— BEGIN —

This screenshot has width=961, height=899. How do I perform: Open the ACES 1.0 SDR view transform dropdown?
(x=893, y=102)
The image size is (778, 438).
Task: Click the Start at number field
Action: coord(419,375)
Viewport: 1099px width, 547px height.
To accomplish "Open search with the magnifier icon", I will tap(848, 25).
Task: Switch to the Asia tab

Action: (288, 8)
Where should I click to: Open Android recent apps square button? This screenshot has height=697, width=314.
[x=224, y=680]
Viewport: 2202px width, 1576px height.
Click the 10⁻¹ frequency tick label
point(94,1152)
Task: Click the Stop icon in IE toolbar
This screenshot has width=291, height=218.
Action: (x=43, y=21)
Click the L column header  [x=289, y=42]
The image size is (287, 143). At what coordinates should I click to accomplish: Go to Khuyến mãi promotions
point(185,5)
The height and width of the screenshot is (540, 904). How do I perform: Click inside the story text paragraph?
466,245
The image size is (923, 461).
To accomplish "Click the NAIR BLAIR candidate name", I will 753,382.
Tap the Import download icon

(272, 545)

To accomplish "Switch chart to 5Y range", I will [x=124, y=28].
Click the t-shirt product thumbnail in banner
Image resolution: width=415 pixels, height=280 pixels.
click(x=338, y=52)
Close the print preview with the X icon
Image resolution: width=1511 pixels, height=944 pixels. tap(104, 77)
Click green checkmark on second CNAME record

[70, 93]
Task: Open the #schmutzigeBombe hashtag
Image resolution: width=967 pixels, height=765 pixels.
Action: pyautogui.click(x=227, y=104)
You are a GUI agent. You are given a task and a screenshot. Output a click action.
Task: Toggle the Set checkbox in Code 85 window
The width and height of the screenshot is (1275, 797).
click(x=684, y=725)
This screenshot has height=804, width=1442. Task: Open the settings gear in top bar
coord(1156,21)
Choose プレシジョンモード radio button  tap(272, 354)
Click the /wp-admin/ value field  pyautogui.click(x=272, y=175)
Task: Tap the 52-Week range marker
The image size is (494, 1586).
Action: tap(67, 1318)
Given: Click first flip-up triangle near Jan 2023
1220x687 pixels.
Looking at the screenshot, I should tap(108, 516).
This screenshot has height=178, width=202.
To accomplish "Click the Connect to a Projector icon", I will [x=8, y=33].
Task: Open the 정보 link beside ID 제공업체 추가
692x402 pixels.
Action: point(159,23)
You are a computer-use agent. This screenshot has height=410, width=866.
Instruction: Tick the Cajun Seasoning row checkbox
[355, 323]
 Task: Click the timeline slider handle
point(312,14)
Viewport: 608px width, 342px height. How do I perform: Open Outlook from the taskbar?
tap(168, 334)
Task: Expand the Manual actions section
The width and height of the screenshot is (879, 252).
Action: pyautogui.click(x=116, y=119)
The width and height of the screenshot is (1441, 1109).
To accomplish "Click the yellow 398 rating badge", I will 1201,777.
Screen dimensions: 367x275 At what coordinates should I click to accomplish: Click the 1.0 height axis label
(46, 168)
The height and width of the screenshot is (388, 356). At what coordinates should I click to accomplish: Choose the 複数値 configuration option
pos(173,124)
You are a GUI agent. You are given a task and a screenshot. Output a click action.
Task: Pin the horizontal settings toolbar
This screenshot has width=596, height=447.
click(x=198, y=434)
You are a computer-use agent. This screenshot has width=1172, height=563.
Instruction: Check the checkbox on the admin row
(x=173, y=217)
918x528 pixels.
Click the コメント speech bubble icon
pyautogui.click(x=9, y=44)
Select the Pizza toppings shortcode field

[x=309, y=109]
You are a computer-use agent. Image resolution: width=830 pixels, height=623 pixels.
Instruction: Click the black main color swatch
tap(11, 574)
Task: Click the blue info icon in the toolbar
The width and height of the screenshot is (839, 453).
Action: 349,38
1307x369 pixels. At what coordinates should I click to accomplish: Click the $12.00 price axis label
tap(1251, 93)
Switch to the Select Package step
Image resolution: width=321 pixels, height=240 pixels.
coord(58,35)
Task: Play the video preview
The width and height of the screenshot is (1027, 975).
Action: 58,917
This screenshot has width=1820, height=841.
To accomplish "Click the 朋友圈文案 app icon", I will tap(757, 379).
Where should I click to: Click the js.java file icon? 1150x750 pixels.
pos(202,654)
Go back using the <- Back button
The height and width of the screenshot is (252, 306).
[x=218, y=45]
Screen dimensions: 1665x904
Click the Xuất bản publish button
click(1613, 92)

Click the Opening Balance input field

— END —

Exercise directions:
Copy out every one of the entries above, word for word, without changing anything.

Worked solution:
This screenshot has width=961, height=899. How do I perform: Open the ACES 1.0 SDR view transform dropdown?
(x=893, y=102)
The image size is (778, 438).
Task: Click the Start at number field
Action: coord(419,375)
Viewport: 1099px width, 547px height.
To accomplish "Open search with the magnifier icon", I will tap(848, 25).
Task: Switch to the Asia tab

Action: (288, 8)
Where should I click to: Open Android recent apps square button? This screenshot has height=697, width=314.
[x=224, y=680]
Viewport: 2202px width, 1576px height.
Click the 10⁻¹ frequency tick label
point(94,1152)
Task: Click the Stop icon in IE toolbar
This screenshot has width=291, height=218.
Action: (x=43, y=21)
Click the L column header  [x=289, y=42]
The image size is (287, 143). At what coordinates should I click to accomplish: Go to Khuyến mãi promotions
point(185,5)
The height and width of the screenshot is (540, 904). How do I perform: Click inside the story text paragraph?
466,245
The image size is (923, 461).
To accomplish "Click the NAIR BLAIR candidate name", I will 753,382.
Tap the Import download icon

(272, 545)

To accomplish "Switch chart to 5Y range", I will [x=124, y=28].
Click the t-shirt product thumbnail in banner
Image resolution: width=415 pixels, height=280 pixels.
click(x=338, y=52)
Close the print preview with the X icon
Image resolution: width=1511 pixels, height=944 pixels. tap(104, 77)
Click green checkmark on second CNAME record

[70, 93]
Task: Open the #schmutzigeBombe hashtag
Image resolution: width=967 pixels, height=765 pixels.
Action: pyautogui.click(x=227, y=104)
You are a GUI agent. You are given a task and a screenshot. Output a click action.
Task: Toggle the Set checkbox in Code 85 window
The width and height of the screenshot is (1275, 797).
click(x=684, y=725)
This screenshot has height=804, width=1442. Task: Open the settings gear in top bar
coord(1156,21)
Choose プレシジョンモード radio button  tap(272, 354)
Click the /wp-admin/ value field  pyautogui.click(x=272, y=175)
Task: Tap the 52-Week range marker
The image size is (494, 1586).
Action: tap(67, 1318)
Given: Click first flip-up triangle near Jan 2023
1220x687 pixels.
Looking at the screenshot, I should tap(108, 516).
This screenshot has height=178, width=202.
To accomplish "Click the Connect to a Projector icon", I will [x=8, y=33].
Task: Open the 정보 link beside ID 제공업체 추가
692x402 pixels.
Action: point(159,23)
You are a computer-use agent. This screenshot has height=410, width=866.
Instruction: Tick the Cajun Seasoning row checkbox
[355, 323]
 Task: Click the timeline slider handle
point(312,14)
Viewport: 608px width, 342px height. How do I perform: Open Outlook from the taskbar?
tap(168, 334)
Task: Expand the Manual actions section
The width and height of the screenshot is (879, 252).
Action: pyautogui.click(x=116, y=119)
The width and height of the screenshot is (1441, 1109).
To accomplish "Click the yellow 398 rating badge", I will 1201,777.
Screen dimensions: 367x275 At what coordinates should I click to accomplish: Click the 1.0 height axis label
(46, 168)
The height and width of the screenshot is (388, 356). At what coordinates should I click to accomplish: Choose the 複数値 configuration option
pos(173,124)
You are a GUI agent. You are given a task and a screenshot. Output a click action.
Task: Pin the horizontal settings toolbar
This screenshot has width=596, height=447.
click(x=198, y=434)
You are a computer-use agent. This screenshot has width=1172, height=563.
Instruction: Check the checkbox on the admin row
(x=173, y=217)
918x528 pixels.
Click the コメント speech bubble icon
pyautogui.click(x=9, y=44)
Select the Pizza toppings shortcode field

[x=309, y=109]
You are a computer-use agent. Image resolution: width=830 pixels, height=623 pixels.
Instruction: Click the black main color swatch
tap(11, 574)
Task: Click the blue info icon in the toolbar
The width and height of the screenshot is (839, 453).
Action: 349,38
1307x369 pixels. At what coordinates should I click to accomplish: Click the $12.00 price axis label
tap(1251, 93)
Switch to the Select Package step
Image resolution: width=321 pixels, height=240 pixels.
coord(58,35)
Task: Play the video preview
The width and height of the screenshot is (1027, 975).
Action: 58,917
This screenshot has width=1820, height=841.
To accomplish "Click the 朋友圈文案 app icon", I will tap(757, 379).
Where should I click to: Click the js.java file icon? 1150x750 pixels.
pos(202,654)
Go back using the <- Back button
The height and width of the screenshot is (252, 306).
[x=218, y=45]
Screen dimensions: 1665x904
Click the Xuất bản publish button
click(1613, 92)

Click the Opening Balance input field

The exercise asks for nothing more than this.